Há pelo menos meio ano que estava prevista a venda de Matheus, tempo suficiente para uma alternativa já estar a trabalhar com o plantel
A pergunta foi feita por Rúben Amorim a 5 de março de 2020, dia em que tendo a antiga Porta 10A como pano de fundo foi apresentado treinador do Sporting, all in de Frederico Varandas após duas apostas falhadas para comandar a equipa de futebol. Tudo ou nada de uma administração contestada, porque até então nunca reunira a simpatia da massa adepta leonina, heranças do passado e, convenhamos, devido a muitos tiros nos pés por falta de visão, estratégia e de rumo para o futebol - o verão de 2019 é claro exemplo de como não proceder no defeso e na pré-temporada: um mercado falhado, contratações à última hora de pré-reformados e até de um lesionado que veio a Portugal tratar das maleitas e voltou à procedência sem um minuto jogado na equipa principal.

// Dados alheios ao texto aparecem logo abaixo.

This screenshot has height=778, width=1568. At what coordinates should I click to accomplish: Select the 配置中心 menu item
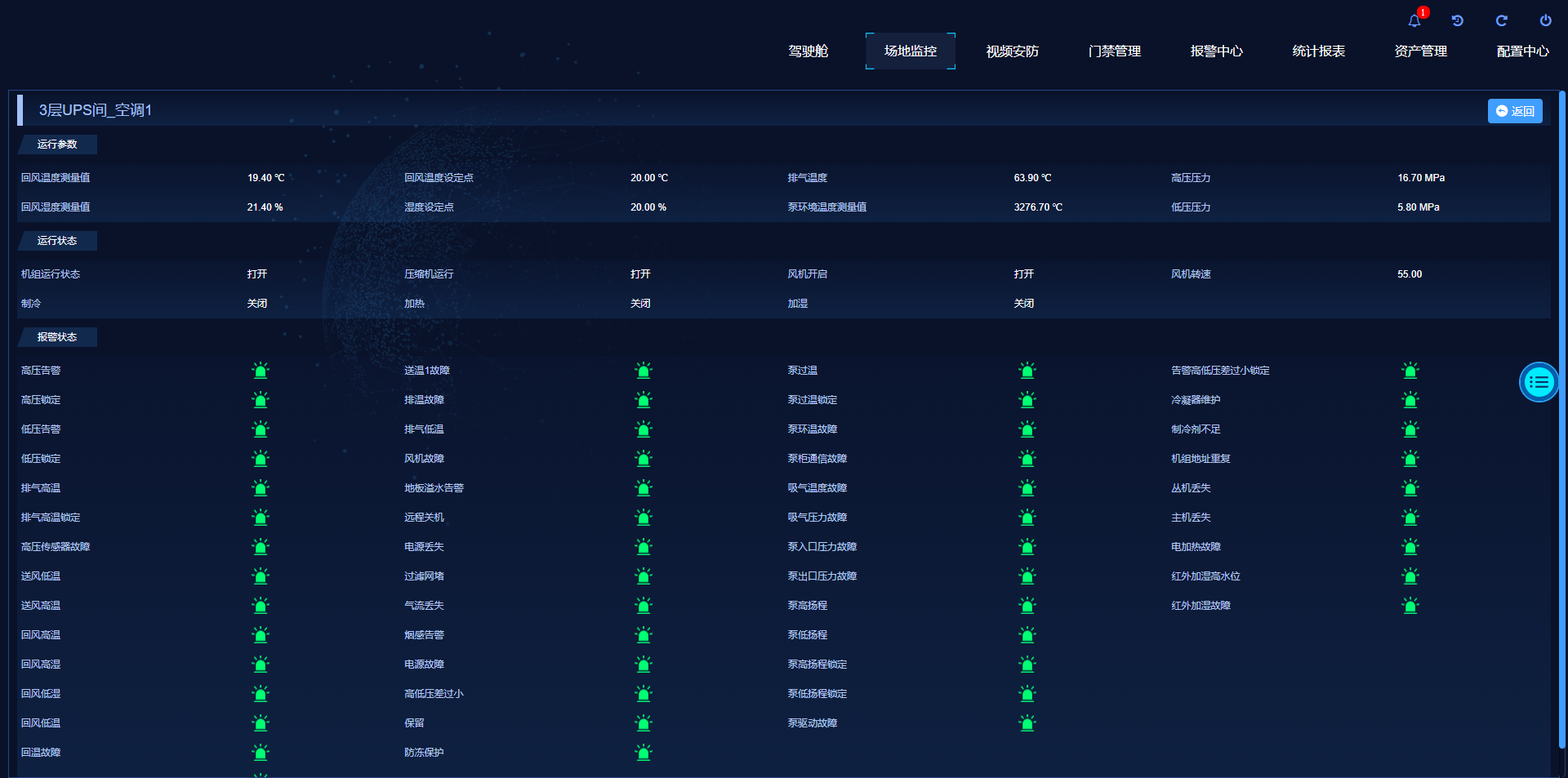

«E se corre bem»? Amorim apresentou-se para mudar o paradigma em Alvalade. O mundo entretanto parou, o treinador começou uma pré-época ainda com o que restava de temporada para jogar, promoveu jovens e devolveu à origem quem só esperava pelo cheque ao fim do mês enquanto gozava um ano de aposentadoria precoce. Implementou aí os alicerces do título da época seguinte, com pilares robustos edificados num verão em que contratou cirurgicamente dentro das possibilidades do clube. E correu muito bem.

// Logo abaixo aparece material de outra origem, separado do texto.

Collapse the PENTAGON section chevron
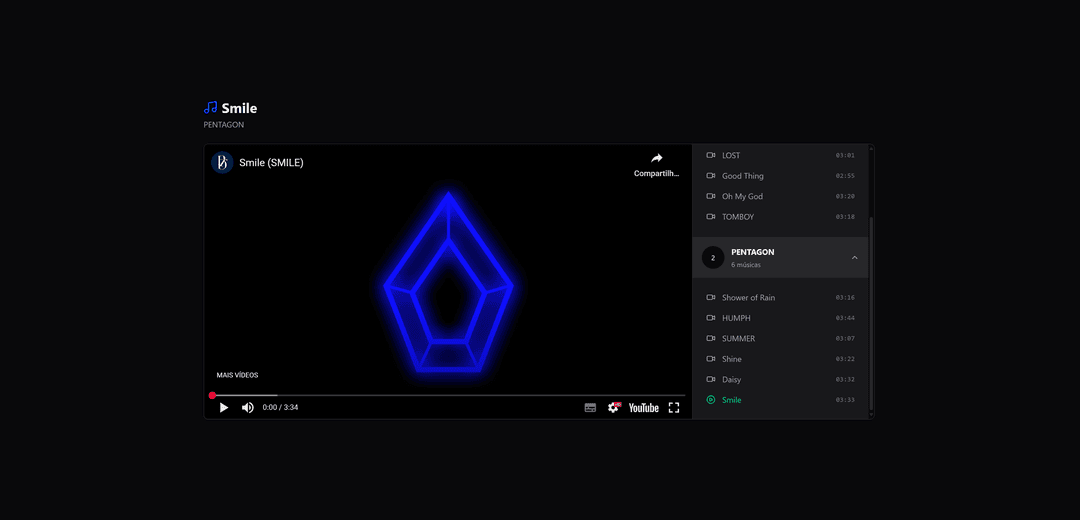1080x520 pixels. (x=854, y=258)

Passaram mais de dois anos sobre o dia 5 de março de 2020. Um novo Sporting, sem dúvida, reside em Alvalade. O treinador tem muitos créditos junto da massa leonina e a administração conquistou - por mérito próprio a partir da cartada Amorim - a paz que precisava para exercícios fundamentais de gestão - ainda agora resolveu a questão das VMOC, que no futuro lhe ia bater à porta neste segundo mandato. O leão, que usou o símbolo de campeão na camisola, viveu momentos de paz como há muito não tinha memória e chegou ao final de uma época em que não renovou o título (mas com dois troféus conquistados) não apenas sem sobressaltos, mas com uma administração elogiada, interna e externamente, por ter a próxima época preparada a tempo e horas: o dossiê do central destro há tanto tempo reclamado começou a ser trabalhado ainda em 2021 e chegou St. Juste; Morita foi oportunidade reservada logo em março; Trincão pedido logo satisfeito; Rochinha foi questão de atenção redobrada ao que acontecia por outras paragens. A antítese do verão de 2019 (ou pelo menos assim parecia). E até as saídas estavam estipuladas no plano €100 milhões que A BOLA revelou em abril: vender os passes de Palhinha e de Matheus Nunes por e juntar-lhes o dinheiro já garantido da Champions. Na mouche. O que não se percebe é que se Palhinha tinha substituto natural no plantel e não tendo Matheus Nunes alternativa, esteja agora o Sporting em processo de recrutamento, já com o vento a fechar a janela de transferências… Sim, Matheus terá demorado mais do que previsto a dizer o adeus - e nem coloco em causa o facto de ter sido antes do clássico, porque o mercado não espera, porque 40 milhões não são 40 cêntimos e 400 mil euros de ordenado anual não são dois milhões e meio… -, mas há pelo menos meio ano que a saída do motor da equipa estava programada - e desejada pelo ministro das finanças do Sporting. Tempo mais do que suficiente para já ter o alvo definido, contratado até - e até a lesão de Daniel Bragança deveria ter sido tomada em conta para acelerar um processo que já devia estar concluído.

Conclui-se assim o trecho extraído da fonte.